_EXERCISE OBJECTIVE_: Line by line, copy the records below exactly and leave the pictures out.

----

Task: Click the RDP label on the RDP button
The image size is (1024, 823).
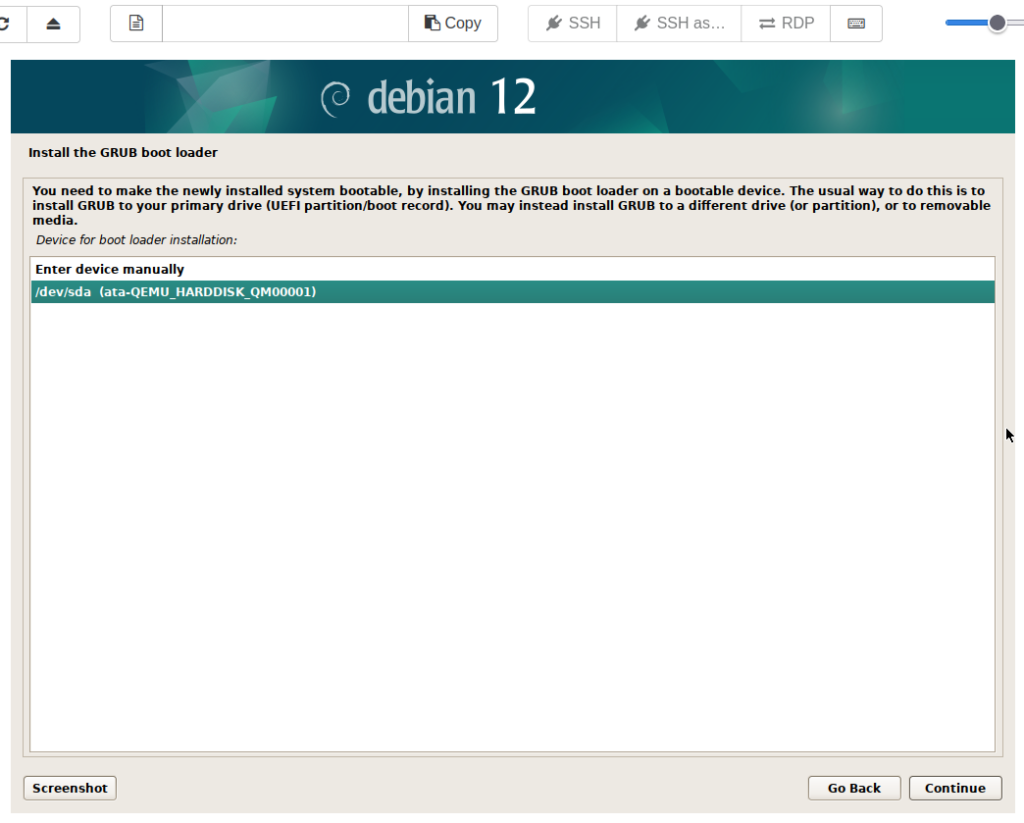Action: coord(798,23)
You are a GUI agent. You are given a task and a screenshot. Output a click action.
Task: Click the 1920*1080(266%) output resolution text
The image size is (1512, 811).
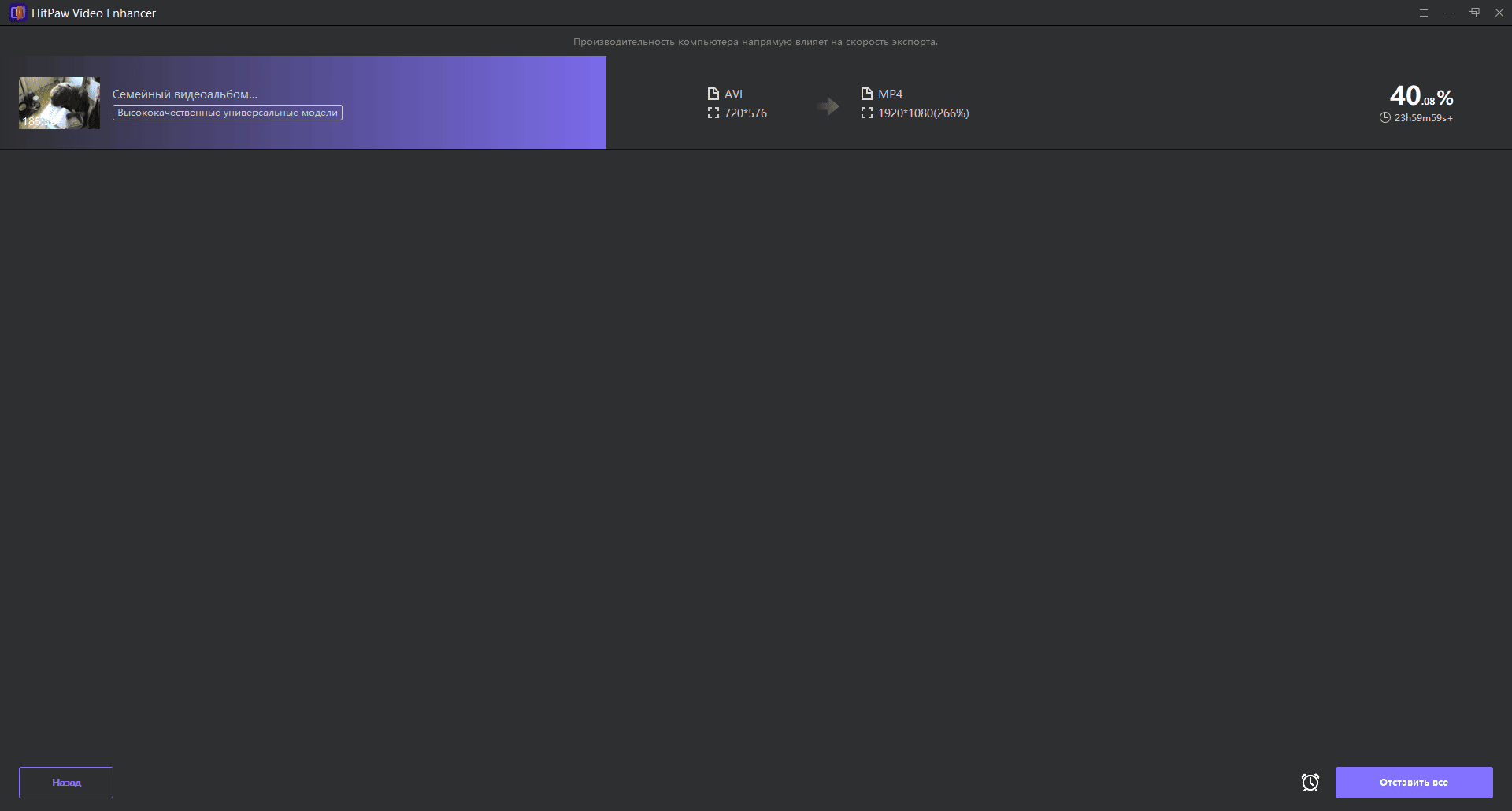pos(923,113)
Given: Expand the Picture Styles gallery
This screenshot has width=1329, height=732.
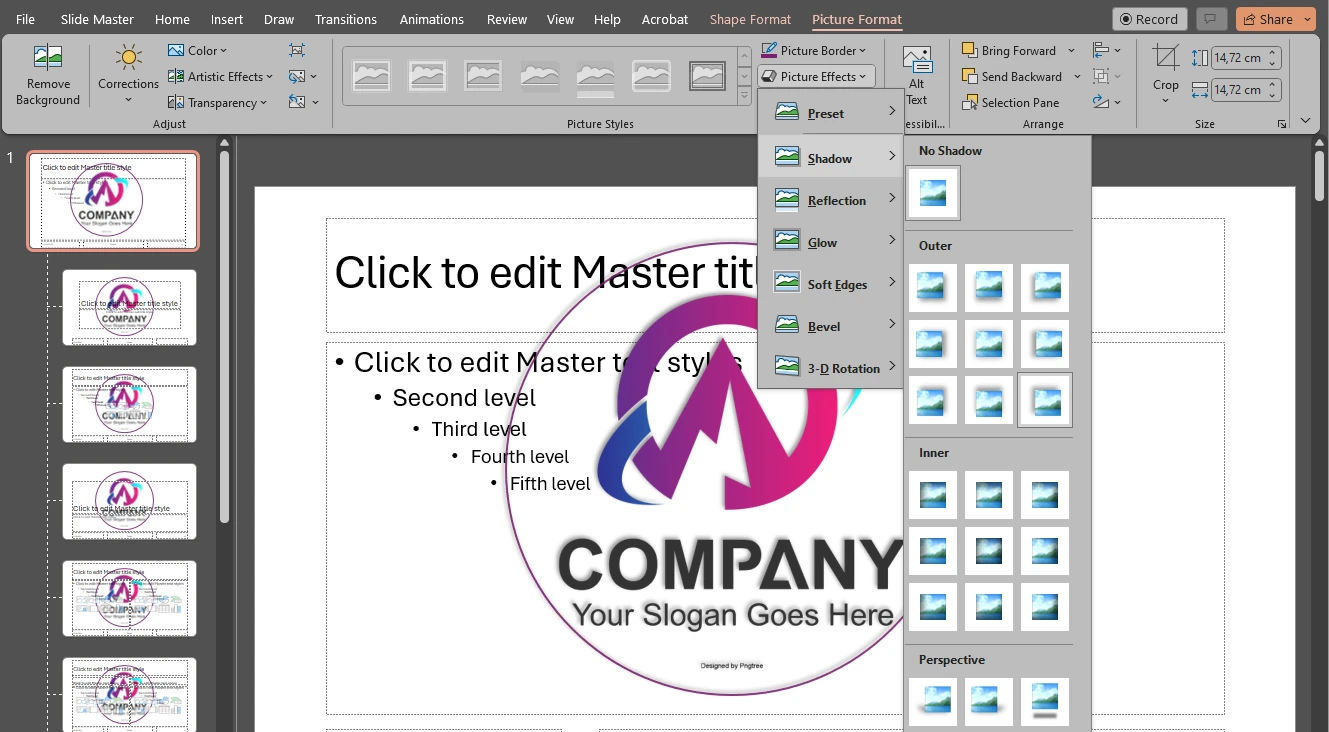Looking at the screenshot, I should pyautogui.click(x=744, y=95).
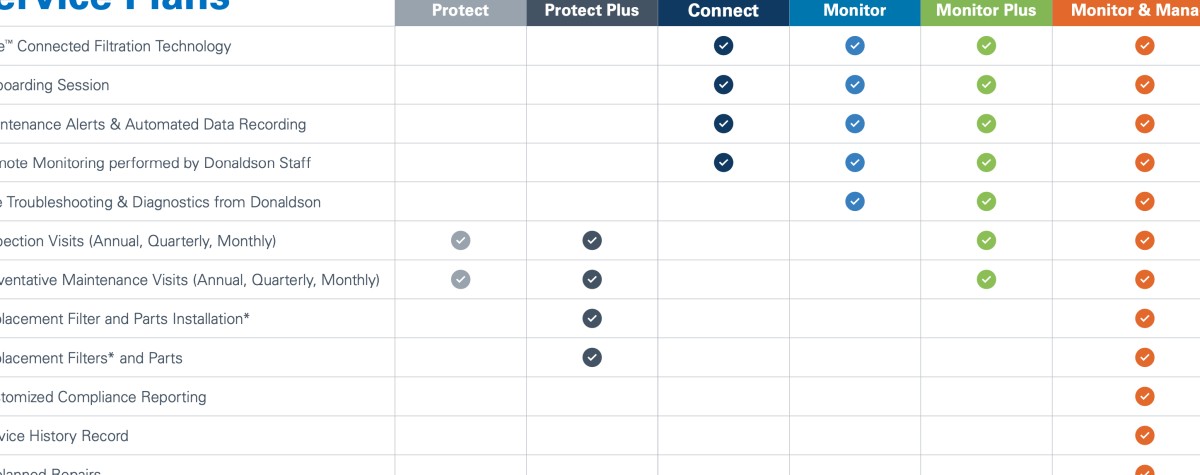Click the Maintenance Alerts & Automated Data Recording label
Viewport: 1200px width, 475px height.
(x=153, y=124)
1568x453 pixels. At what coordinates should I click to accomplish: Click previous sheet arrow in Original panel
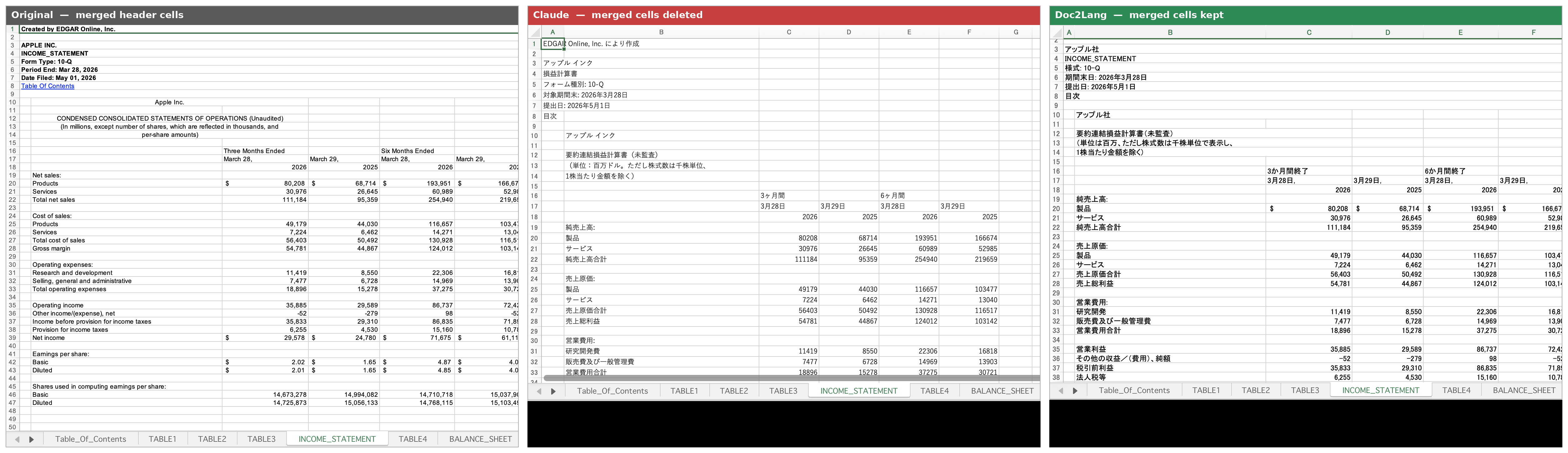(x=17, y=439)
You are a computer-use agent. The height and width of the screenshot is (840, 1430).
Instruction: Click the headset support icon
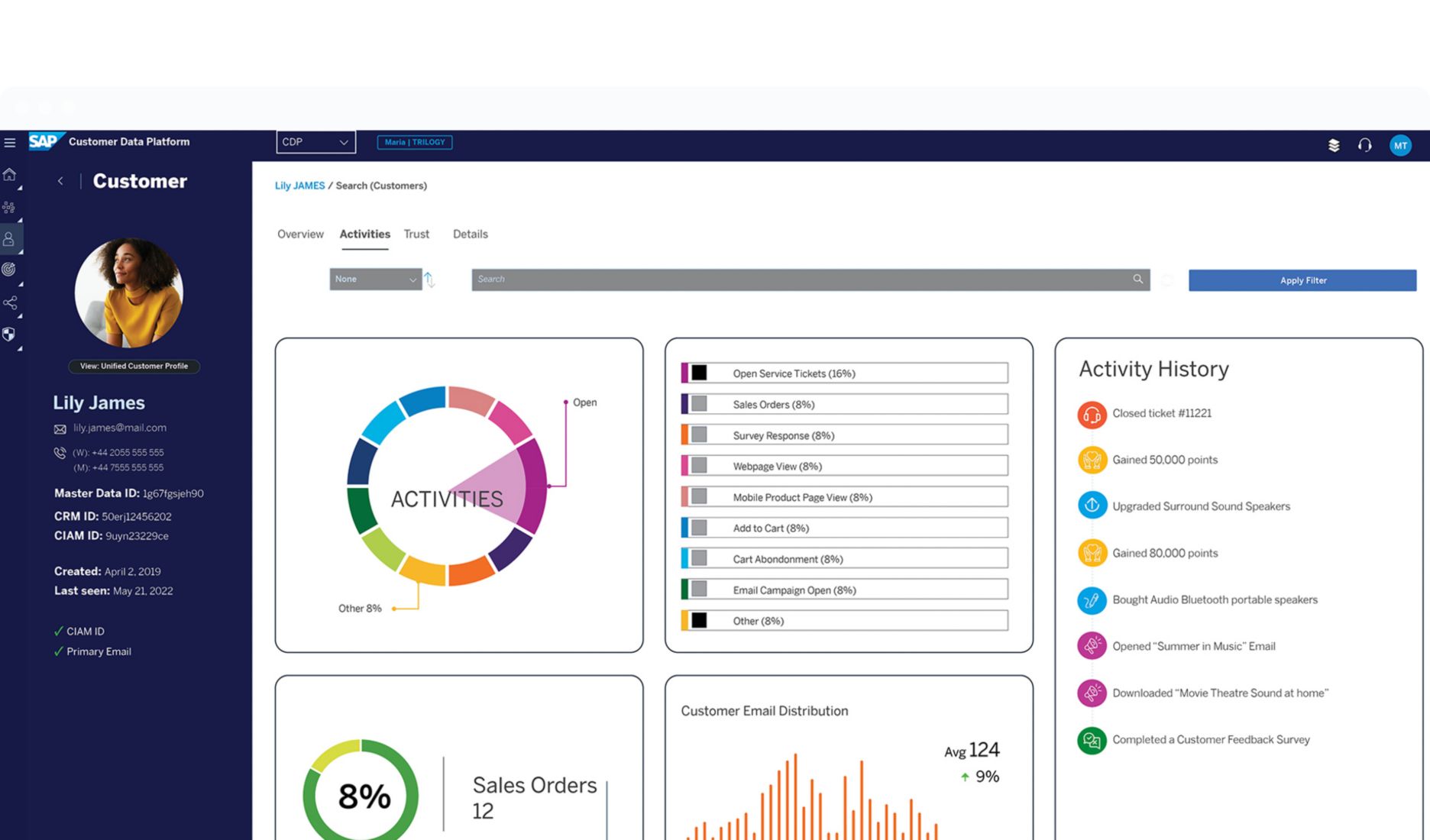pos(1365,145)
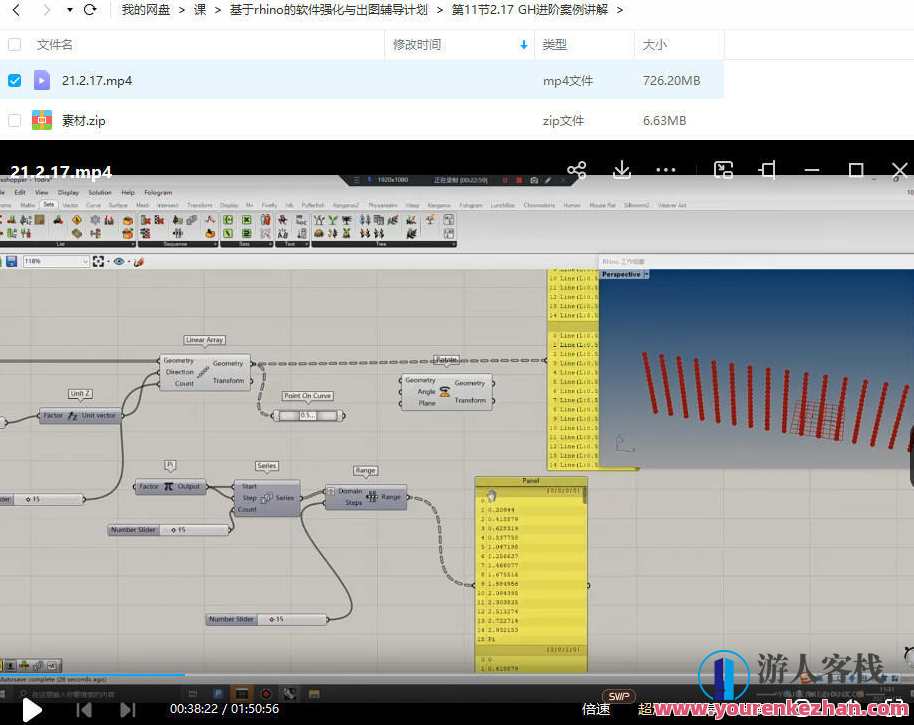Open the 课 folder in breadcrumb
The width and height of the screenshot is (914, 725).
point(200,10)
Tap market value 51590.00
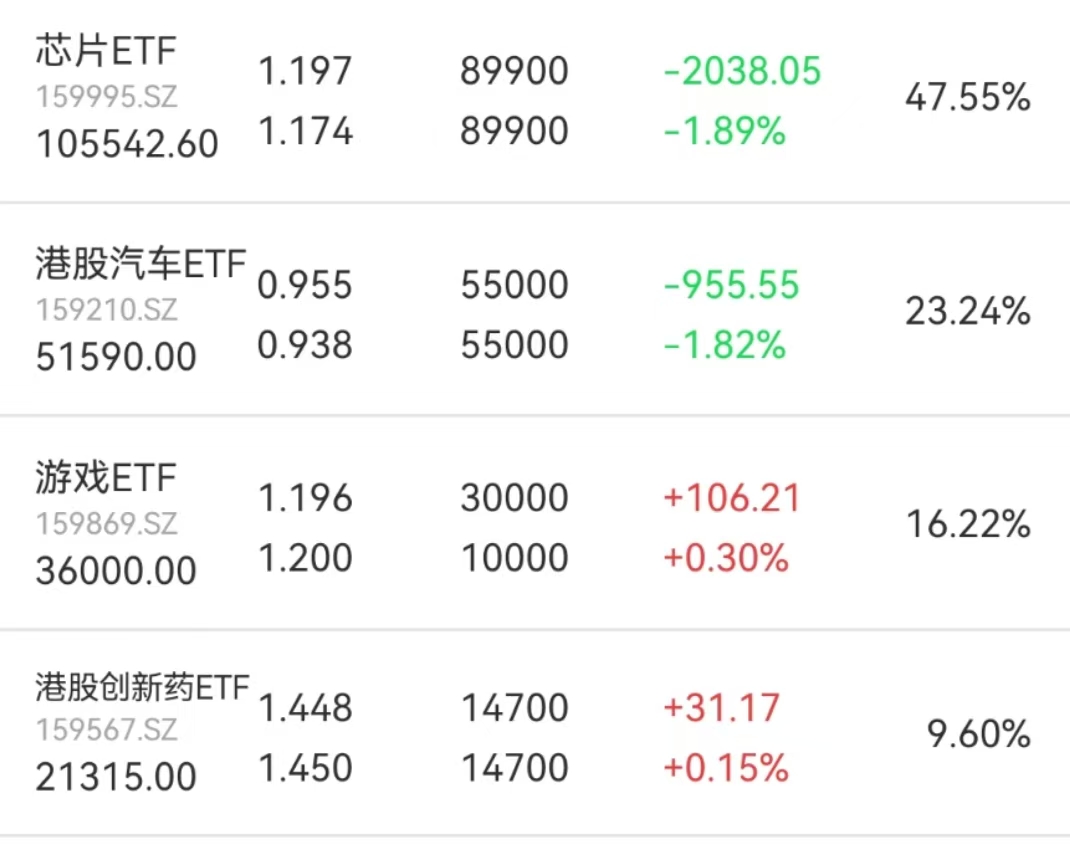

----

_EXPECTED ANSWER_:
Task: Click the RDP label on the RDP button
The image size is (1024, 823).
Action: coord(798,23)
You are a GUI agent. You are given a task and a screenshot. Output a click action.
Task: Click the 1920*1080(266%) output resolution text
The image size is (1512, 811).
pos(923,113)
Given: Expand the Picture Styles gallery
This screenshot has width=1329, height=732.
Looking at the screenshot, I should pyautogui.click(x=744, y=95).
Click the Maintenance Alerts & Automated Data Recording label
Viewport: 1200px width, 475px height.
(x=153, y=124)
1568x453 pixels. At what coordinates should I click to accomplish: Click previous sheet arrow in Original panel
(x=17, y=439)
You are a computer-use agent. The height and width of the screenshot is (840, 1430).
Instruction: Click the headset support icon
pos(1365,145)
Open the 课 folder in breadcrumb
The width and height of the screenshot is (914, 725).
point(200,10)
Tap market value 51590.00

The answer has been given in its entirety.